Parla del carcere: “Il carcere mi ha reso ancora più cosciente del potere che ho sulle persone: al Victor residence, come io chiamo San Vittore, comandavo parecchio e tutte le detenute, indistintamente, mi obbedivano senza fiatare, apprezzando quel rigore che ho imparato dalla mia famiglia e dalla scuola, quando studiavo per diventare interprete parlamentare”.
E ancora: “All’inizio le ho prese, lo ammetto. Ma le ho subito restituite e con gli interessi. E da allora nessuno mi ha più toccata. Anzi le altre hanno iniziato a imitarmi, a truccarsi, profumarsi, a stare in giardino ore e ore a decorare i vasi, un’attività che mi ha salvato la vita… Credo di aver imparato ben poco in carcere, dove avevo senz’altro meno problemi che nel mondo esterno e mi sentivo in un certo senso protetta. In compenso ho insegnato parecchio, ho portato là dentro il mio mondo, non mi sono fatta sopraffare da quello che ci ho trovato”.

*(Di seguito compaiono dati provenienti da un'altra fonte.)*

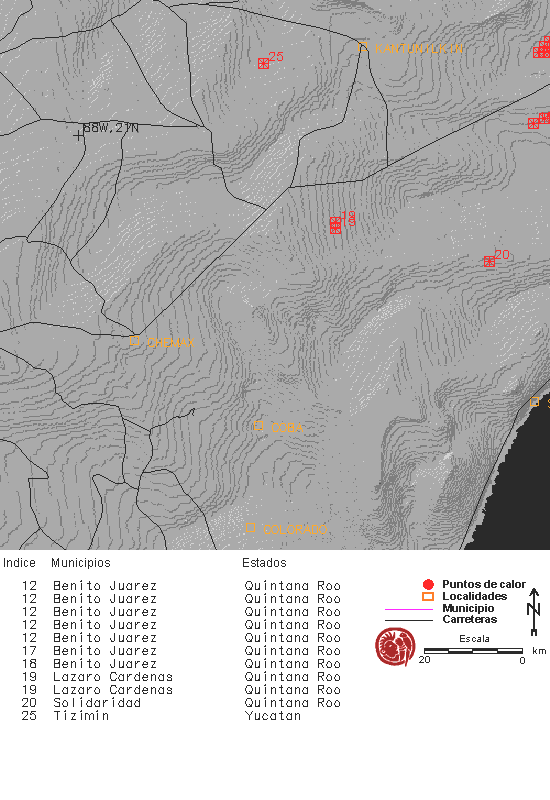Screen dimensions: 550x800
Task: Click the heat point marker labeled 20
Action: [x=489, y=262]
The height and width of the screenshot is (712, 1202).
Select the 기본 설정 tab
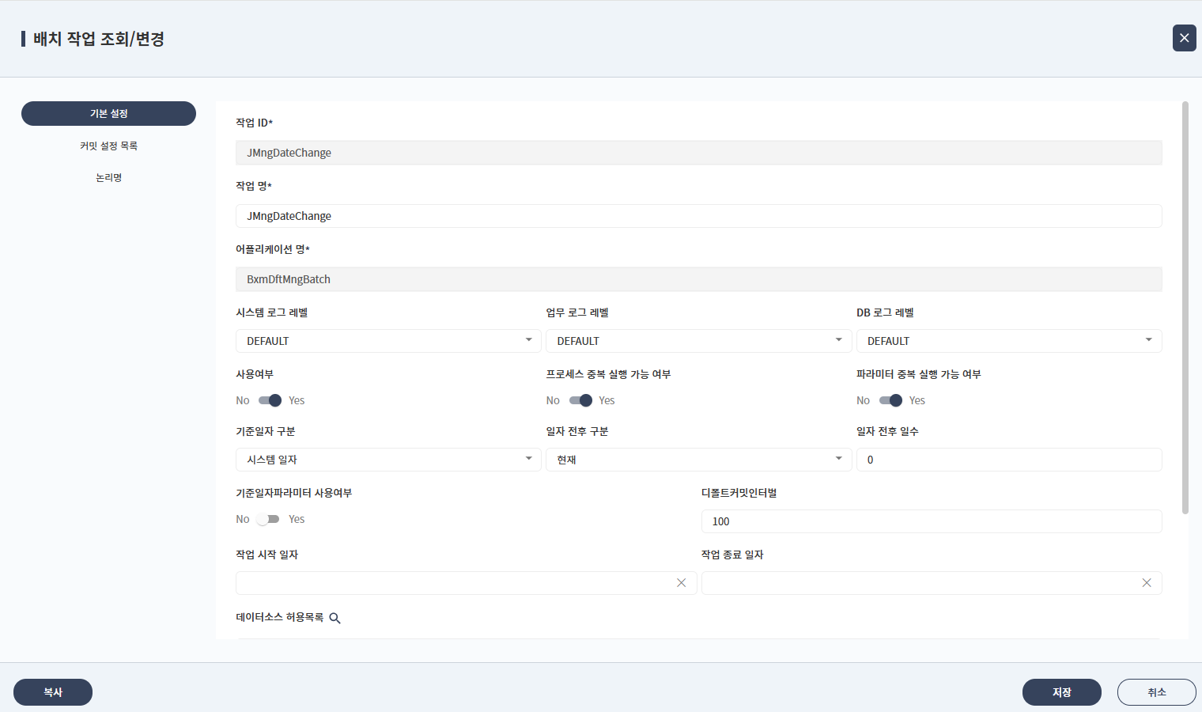point(109,114)
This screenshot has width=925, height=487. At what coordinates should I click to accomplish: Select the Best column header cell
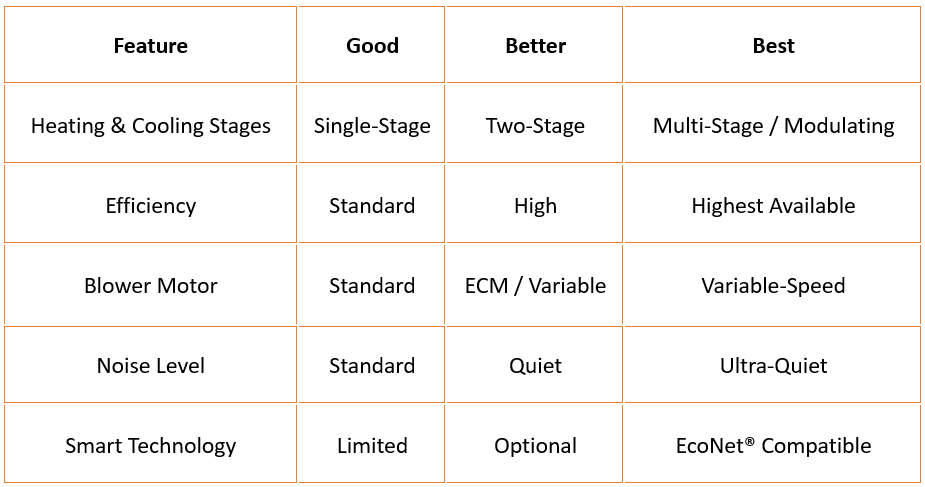tap(773, 46)
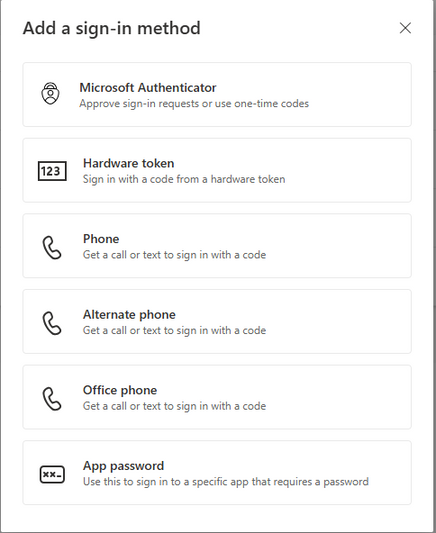Click 'Sign in with a code from a hardware token'
Screen dimensions: 436x533
click(184, 179)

Poi l’inevitabile domanda sulla morte del marito:
“Non volevo Maurizio morto”, spiega a Paola Fucilieri, “era il padre delle mie figlie”. Ma, aggiunge la vedova Gucci, “in quel momento della mia esistenza, però, ero convinta che un essere come lui non fosse degno di vivere”. Perché? “Non lo dirò mai. Posso però confidarle che entrambi ci ‘innamoravamo’ delle persone al punto da credere ciecamente in loro. Lui, poi, era peterpaneggiante. Seguiva le persone sostenendone idee e progetti. Poi tornava sempre da me per ammettere, sconsolato: ‘avevi ragione tu’. Troppo buoni? Sì, eravamo troppo buoni”. Infine la Reggiani cita un detto di Oscar Wilde: “Credo molto nella giustizia, poco nella legge, per niente nella magistratura ed è forse per questo che ammiro così tanto Berlusconi”.